Several limitations of the research should be acknowledged. Although the sample used in this study was adequate, it was relatively small for an IRT analysis. One consequence is that the person and item standard errors were larger than might be desirable for wider uses of the item banks. Secondly, the effect of sample size on the number of unexpected responses for any particular item in the bank could potentially have lead to erroneously labeling an item “fitting” when with a larger sample; the opposite evaluation may be true. Finally, the impact of sample size for DIF analysis is that our results could have underestimated the presence of DIF. Clearly the structure of the OA-DISABILITY-CAT revealed in this study needs to be replicated in other samples with LE osteoarthritis.
In addition, real data simulations are based on the assumption that the answers to a subset of those items selected using CAT would be identical to the answers given if they were embedded in a larger fixed-form instrument, such as was administered to the calibration sample. Such simulations are likely good (but not perfect) approximations of actual CAT administrations and may overestimate the score agreement of CATs with the full item bank. Future research needs to examine the accuracy of CAT estimates in prospective studies.
This study revealed that the OA-DISABILITY item bank and 10-item OA-DISABILITY-CAT provided comparable or superior measurement properties compared to a widely used traditional measure in a sample of patients with LE osteoarthritis. The strong conceptual basis for this disability scale, combined with incremental improvements in reliability and precision compared to the HAQ-II support OA-DISABILITY-CAT as a strong candidate for future measurement of osteoarthritis-related disability. Further work is needed to test the performance of the OA-DISABILITY-CAT prospectively. This preliminary study and the evolving body of work indicate that the CAT approach combined with IRT offers a viable solution to the longstanding conflict between the need for accuracy in clinical assessment and the equal need for practicality of administration.
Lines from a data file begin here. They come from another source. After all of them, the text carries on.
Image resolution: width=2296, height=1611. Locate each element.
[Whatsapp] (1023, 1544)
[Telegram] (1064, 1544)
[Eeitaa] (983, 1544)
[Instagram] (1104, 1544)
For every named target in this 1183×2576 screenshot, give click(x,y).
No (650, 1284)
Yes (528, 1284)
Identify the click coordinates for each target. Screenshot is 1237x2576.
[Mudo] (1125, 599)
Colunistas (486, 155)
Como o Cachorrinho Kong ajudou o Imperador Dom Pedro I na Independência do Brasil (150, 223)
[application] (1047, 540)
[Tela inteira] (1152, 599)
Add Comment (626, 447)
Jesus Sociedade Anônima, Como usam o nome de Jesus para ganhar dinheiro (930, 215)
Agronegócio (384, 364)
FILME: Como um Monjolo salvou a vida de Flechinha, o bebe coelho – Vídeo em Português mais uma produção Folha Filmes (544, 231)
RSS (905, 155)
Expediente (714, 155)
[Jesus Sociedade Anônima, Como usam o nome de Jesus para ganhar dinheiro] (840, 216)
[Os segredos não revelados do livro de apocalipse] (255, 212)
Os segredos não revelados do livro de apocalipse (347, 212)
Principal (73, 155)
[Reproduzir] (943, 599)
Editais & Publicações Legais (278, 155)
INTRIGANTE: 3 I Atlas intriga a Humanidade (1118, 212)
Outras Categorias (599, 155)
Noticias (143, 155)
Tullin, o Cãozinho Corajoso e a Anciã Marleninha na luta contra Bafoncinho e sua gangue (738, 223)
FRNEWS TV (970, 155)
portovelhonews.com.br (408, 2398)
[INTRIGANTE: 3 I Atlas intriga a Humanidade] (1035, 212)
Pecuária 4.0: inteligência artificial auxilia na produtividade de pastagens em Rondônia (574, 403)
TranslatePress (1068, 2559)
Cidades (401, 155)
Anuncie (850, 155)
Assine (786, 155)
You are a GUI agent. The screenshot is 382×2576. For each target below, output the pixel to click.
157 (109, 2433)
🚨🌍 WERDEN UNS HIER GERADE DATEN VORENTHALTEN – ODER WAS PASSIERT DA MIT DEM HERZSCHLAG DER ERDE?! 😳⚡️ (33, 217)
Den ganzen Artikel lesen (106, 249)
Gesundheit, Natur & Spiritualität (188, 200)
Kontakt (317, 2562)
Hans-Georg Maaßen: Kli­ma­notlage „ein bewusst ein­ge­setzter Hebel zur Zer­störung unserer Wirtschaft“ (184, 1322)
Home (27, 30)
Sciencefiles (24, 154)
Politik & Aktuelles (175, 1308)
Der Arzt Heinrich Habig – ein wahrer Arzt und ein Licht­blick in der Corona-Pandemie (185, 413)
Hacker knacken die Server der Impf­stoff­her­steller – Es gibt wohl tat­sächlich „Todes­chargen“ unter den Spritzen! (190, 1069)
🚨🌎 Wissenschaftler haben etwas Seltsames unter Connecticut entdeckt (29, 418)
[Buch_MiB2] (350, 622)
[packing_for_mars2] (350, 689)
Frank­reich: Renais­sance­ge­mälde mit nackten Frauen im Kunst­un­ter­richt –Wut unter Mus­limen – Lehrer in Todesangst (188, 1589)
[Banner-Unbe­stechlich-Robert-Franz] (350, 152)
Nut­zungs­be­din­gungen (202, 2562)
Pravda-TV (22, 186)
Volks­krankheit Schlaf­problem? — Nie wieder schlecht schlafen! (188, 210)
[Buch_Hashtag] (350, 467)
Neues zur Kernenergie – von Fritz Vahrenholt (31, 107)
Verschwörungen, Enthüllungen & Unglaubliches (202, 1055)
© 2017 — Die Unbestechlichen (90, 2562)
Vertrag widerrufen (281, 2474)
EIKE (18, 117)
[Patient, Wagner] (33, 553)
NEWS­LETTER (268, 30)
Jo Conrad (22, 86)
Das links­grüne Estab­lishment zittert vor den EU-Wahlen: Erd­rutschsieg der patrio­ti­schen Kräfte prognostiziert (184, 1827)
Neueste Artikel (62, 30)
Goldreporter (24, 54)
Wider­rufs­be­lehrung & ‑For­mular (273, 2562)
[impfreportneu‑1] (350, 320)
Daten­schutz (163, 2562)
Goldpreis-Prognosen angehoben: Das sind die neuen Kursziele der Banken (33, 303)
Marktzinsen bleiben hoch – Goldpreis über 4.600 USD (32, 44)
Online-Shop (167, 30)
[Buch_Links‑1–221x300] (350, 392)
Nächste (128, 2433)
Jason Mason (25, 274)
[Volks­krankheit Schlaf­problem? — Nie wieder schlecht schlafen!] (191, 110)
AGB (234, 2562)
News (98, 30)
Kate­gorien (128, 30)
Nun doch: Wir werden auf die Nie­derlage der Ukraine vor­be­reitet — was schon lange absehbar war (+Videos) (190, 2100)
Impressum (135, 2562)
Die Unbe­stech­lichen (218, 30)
Supported by the NIH R01 AR 051870 and 1F32HD056763 and an Independent Scientist Award (K02 HD45354-01) to Dr. Haley
In this section I will ask you about everyday activities you may have done over the past month. I will ask you to what degree you felt limited in doing each activity because of the arthritis in your legs.
For each activity, please choose from the following answers in describing how limited you felt, on an average day, during the past month, because of the arthritis in your legs:
Not at all limited (1)
A little (2)
A lot (3)
For those activities that you did not do, I want to know if that is because of the arthritis in your legs. (4)
If you did not do an activity for reasons unrelated to arthritis, select the response: “Did not do the activity for reasons other than the arthritis in my legs”. (5)
We are interested in learning how your illness affects your ability to function in daily life. Place an X in the box which best describes your usual abilities over the past week.
Without any difficulty (0)
With some difficulty (1)
With much difficulty (2)
Commercial Support/Conflicts Statement. Drs. Haley and Jette have stock interest in CRE Care LLC, which distributes the OA-DISABILITY-CAT Instrument products.